TRY IT
In the page text about Israel's gun policy, who does the relaxed policy apply to?

PAGE TEXT
######

In the aftermath of last month’s deadly terrorist attack on a Jerusalem synagogue, Israeli officials have relaxed their restrictions on gun ownership. Unfortunately, the change doesn’t go far enough. Because it applies only to security guards and others already authorized to carry firearms, the new policy likely would not have prevented the slaughter. According to Independent Institute Research Fellow Stephen P. Halbrook, the attack—and the government’s feeble response—should prompt policymakers to remember the strict gun restrictions enacted in Weimar Germany, which served as a prelude to the horrors inflicted by the Nazi regime.

“Free people throughout the West, and especially in Israel, should remember the bitter lessons of Weimar gun control,” Halbrook writes in a new op-ed for Newsmax.

######

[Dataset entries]
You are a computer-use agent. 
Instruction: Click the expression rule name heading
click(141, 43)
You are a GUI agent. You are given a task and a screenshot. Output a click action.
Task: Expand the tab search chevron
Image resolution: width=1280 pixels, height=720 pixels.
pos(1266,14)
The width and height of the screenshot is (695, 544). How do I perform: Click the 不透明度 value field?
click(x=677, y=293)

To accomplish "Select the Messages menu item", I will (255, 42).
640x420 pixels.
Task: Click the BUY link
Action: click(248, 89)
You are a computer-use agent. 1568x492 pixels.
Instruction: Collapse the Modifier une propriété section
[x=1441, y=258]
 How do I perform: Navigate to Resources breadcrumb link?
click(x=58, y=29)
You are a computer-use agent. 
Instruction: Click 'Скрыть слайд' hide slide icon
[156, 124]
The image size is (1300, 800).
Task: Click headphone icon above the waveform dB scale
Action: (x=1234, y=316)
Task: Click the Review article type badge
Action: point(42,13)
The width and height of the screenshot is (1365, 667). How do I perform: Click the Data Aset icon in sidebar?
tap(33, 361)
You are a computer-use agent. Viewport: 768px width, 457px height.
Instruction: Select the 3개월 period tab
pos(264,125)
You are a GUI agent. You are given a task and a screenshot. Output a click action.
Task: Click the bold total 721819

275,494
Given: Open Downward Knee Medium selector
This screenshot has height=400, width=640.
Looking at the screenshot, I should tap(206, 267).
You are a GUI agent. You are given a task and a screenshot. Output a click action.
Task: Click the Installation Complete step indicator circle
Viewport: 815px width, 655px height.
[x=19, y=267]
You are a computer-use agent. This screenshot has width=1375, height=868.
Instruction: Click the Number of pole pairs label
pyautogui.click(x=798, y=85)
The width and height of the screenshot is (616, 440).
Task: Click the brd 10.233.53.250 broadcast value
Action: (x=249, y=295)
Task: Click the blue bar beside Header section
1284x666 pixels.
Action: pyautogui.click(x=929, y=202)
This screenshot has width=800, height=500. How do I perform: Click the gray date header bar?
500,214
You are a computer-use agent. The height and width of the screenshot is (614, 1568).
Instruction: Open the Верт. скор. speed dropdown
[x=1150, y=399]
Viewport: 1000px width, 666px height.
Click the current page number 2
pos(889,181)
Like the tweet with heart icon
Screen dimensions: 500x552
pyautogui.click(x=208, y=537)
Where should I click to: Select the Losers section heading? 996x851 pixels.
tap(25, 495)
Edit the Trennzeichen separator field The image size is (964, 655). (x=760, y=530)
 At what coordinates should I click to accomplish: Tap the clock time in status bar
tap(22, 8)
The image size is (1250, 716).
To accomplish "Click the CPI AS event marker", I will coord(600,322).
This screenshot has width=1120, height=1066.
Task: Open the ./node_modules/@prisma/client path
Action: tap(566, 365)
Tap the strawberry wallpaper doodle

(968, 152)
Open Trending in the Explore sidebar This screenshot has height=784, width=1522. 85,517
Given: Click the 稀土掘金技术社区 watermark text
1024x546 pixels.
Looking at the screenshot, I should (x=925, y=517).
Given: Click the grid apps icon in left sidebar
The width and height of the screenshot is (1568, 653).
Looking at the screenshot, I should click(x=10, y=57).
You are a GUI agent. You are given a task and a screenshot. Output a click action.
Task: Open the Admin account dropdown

######

RESULT FOR THIS TASK
It applies only to security guards and others already authorized to carry firearms.